Publicado en por Ivonne Leites. - Atea y sublevada.

 
 
La mujer a través de los años fue considerada como la representación de la delicadeza, ternura y amor, sin embargo la historia recoge a relevantes mujeres que fueron grandes científicas, pedagogas, escritoras que adornaron la sociedad cubana.Con la Revolución cubana se sucedieron, uno tras otro, grandes cambios, durante los primeros meses de la misma. El país era un hervidero y en todas partes se respiraba acción, movimiento.

¿Cómo mantenerse al margen?, se preguntaban cada día las mujeres de distintas edades, ideologías y status sociales. Simplemente decidieron, que no se iban a quedar en casa.

Hace 51 años las mujeres de esta Isla se unieron para conquistar espacios hasta entonces vedados y defender un proyecto social inédito en el continente.

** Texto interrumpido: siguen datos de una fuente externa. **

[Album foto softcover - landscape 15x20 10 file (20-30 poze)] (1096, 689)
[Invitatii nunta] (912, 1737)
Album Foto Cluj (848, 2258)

Con el apoyo del mal llamado sexo débil se impulsaron diferentes tareas como la alfabetización, labores de construcción, agricultura y otros sectores como la salud y educación.

La presencia femenina la podemos encontrar sectores como la Salud, Educación, Cultura, Ciencia, Técnica, Comercio y Gastronomía donde son la mayoría; aunque a partir de la aplicación del decreto ley 259 suman más las 630 federadas acogidas a este beneficio.

Asimismo las féminas asumen responsabilidades en tareas de dirección en organizaciones políticas y de masas, y en sectores empresariales lo que demuestra el protagonismo de este sector poblacional en la sociedad cubana actual.

Nuestro Comandante en Jefe, Fidel Castro, avizorando la fuerza de la mujer expresaría en el acto de constitución de la Federación de las Mujeres Cubanas el 23 de agosto de 1960, lo siguiente … Las mujeres constituyen un verdadero ejército al servicio de la Revolución...La mujer es una Revolución dentro de la Revolución ... Cuando en un pueblo pelean los hombres y pueden pelear las mujeres, estos pueblos son invencibles, y la mujer de este pueblo es invencible.

Y es que las mujeres cubanas, aunque físicamente sean más débil que el hombre, no es inferior, pues están plenamente preparadas intelectual y moralmente para asumir cualquier puesto que la Revolución necesite de sus servicios.